Kidstrack · 19/05/2006 12:16

I have a friend who has a dd nearly the same age as my dd, my dd is 3 in 2 weeks and friends dd is 3 in July, they are due to go to nursery in August, problem is my friends dd hits and lashes out at all children the same age or smaller including my dd taking it most of the time, however this morning at toddler group my friend was in the toilet and her dd kicked a baby in the tummy and then followed a toddler into a play tunnel and grabbed the wee soul by the hair and nipped and scratched until the LO cried, i went and got my friends dd out of the tunnel by lifting her out from one end so as she couldn't get to the LO again, her dd gave me the most dirtiest look i have ever seen (for a child that age), stood looked around notices her mother wasn't in the room and ran into the hall of the toddler group screaming mummy mummy she hit me, meaning me! Shock i explained what happened to my friend and she went and got her coat and her dd coat and left the toddler group, i'm now at home with my stomach churning in knots because i phoned my friend when i got home asking if she was angry with me, she said she is extremely angry at me for

  1. Lifting her daughter
  2. Saying to her dd NO don't hit
  3. She says i have something against her daughter(i have nothing against any child, i love children and deal with them all as individuals) and that i should never say anything to anyone elses child if they hit out I explained i only lifted her daughter to prevent the child being attacked again, and as a friend i explained maybe it was time to try some other way of dealing with her dd hitting out i.e taking her away from the situation, time out for 2 mins in her buggy, or giving her a stern warning or they were having to leave, she has now accused me of trying to tell her to raise her daughter and i have oh so perfect children, (my children are not perfect) i disipline them as i see fit at a situation, my friend has only ever said to her dd " oh don't do that darling" thats all she has ever done, so i thought it was a duty as a friend to say to her on the phone, i have always stuck up for her at toddler groups and things when the other parents talk about her and her dd, now she is accusing me of all sorts and i feel crap now, my stomach is in knots and i don't know wether just to walk away from this friend, afterall she did hang the phone up on me, please give opinions please, have i been a horrible friend?
OP posts:
Dior · 19/05/2006 12:18

You haven't done anything wrong. Well, I wouldn't have offered advice on how to change her child's behaviour, but taking her away from the child she hit was not a bad thing IMO.
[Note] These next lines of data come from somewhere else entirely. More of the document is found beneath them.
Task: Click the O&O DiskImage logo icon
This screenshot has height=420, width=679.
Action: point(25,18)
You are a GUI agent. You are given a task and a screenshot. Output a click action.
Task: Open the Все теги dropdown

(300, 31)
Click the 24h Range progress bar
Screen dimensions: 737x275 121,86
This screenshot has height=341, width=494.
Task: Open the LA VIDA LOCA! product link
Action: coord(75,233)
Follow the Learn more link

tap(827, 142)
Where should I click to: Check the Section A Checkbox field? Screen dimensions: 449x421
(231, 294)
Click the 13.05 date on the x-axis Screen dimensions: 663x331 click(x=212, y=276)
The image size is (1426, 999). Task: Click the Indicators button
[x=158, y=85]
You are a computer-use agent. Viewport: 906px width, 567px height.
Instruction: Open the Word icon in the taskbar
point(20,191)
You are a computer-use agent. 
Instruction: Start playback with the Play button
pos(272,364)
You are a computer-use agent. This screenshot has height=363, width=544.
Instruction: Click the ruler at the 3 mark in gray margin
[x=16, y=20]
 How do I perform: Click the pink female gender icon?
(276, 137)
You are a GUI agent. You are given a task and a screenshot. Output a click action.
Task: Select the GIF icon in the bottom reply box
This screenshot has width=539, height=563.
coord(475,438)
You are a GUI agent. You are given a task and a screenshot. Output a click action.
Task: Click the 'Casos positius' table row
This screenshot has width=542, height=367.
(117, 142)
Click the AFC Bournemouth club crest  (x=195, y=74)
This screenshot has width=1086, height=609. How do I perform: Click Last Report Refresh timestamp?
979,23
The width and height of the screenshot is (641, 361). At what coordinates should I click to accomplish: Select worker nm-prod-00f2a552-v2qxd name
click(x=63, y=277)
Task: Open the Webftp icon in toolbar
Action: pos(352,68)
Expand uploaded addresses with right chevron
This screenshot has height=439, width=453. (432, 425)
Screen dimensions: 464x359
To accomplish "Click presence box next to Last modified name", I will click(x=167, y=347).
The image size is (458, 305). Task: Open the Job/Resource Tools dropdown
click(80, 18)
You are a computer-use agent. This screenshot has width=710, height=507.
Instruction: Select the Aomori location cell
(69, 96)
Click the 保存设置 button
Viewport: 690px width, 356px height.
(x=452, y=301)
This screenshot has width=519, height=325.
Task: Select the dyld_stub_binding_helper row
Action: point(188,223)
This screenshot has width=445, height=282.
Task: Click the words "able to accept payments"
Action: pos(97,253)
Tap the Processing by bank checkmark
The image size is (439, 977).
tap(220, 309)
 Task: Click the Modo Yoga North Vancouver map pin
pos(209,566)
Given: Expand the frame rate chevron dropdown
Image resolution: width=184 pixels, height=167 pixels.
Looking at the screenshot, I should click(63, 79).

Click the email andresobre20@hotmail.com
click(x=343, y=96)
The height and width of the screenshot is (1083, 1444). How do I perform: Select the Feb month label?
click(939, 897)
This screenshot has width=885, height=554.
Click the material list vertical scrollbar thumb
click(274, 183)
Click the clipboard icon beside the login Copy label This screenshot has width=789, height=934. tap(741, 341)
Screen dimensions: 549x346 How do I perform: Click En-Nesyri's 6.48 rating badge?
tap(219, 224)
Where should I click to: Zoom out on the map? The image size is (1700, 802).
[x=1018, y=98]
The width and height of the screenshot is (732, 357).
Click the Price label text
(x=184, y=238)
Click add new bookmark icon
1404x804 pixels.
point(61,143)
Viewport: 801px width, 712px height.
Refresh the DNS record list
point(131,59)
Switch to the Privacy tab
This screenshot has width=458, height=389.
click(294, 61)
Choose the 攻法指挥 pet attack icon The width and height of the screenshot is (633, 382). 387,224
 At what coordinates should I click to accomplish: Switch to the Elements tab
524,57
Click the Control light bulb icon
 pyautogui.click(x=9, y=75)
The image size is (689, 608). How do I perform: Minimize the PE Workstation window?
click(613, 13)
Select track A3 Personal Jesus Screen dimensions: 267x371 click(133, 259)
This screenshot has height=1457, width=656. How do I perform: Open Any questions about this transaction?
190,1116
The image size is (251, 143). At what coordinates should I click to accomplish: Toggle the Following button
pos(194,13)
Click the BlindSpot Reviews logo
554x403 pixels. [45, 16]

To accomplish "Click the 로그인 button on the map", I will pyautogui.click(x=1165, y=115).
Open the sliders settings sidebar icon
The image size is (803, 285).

overdraft · 19/05/2006 12:19

no you haven't

bluejelly · 19/05/2006 12:20

Your friend sounds very uptight.

VeniVidiVickiQV · 19/05/2006 12:21

You did nothing wrong at toddler group.

Im not sure telling her that other parents slate her and her DD was the wisest/nicest thing to do though.

Kathy1972 · 19/05/2006 12:22

"She says ... that i should never say anything to anyone elses child if they hit out"

Gosh what a silly thing to say. Of course you should.
Sounds to me like you did exactly the right thing.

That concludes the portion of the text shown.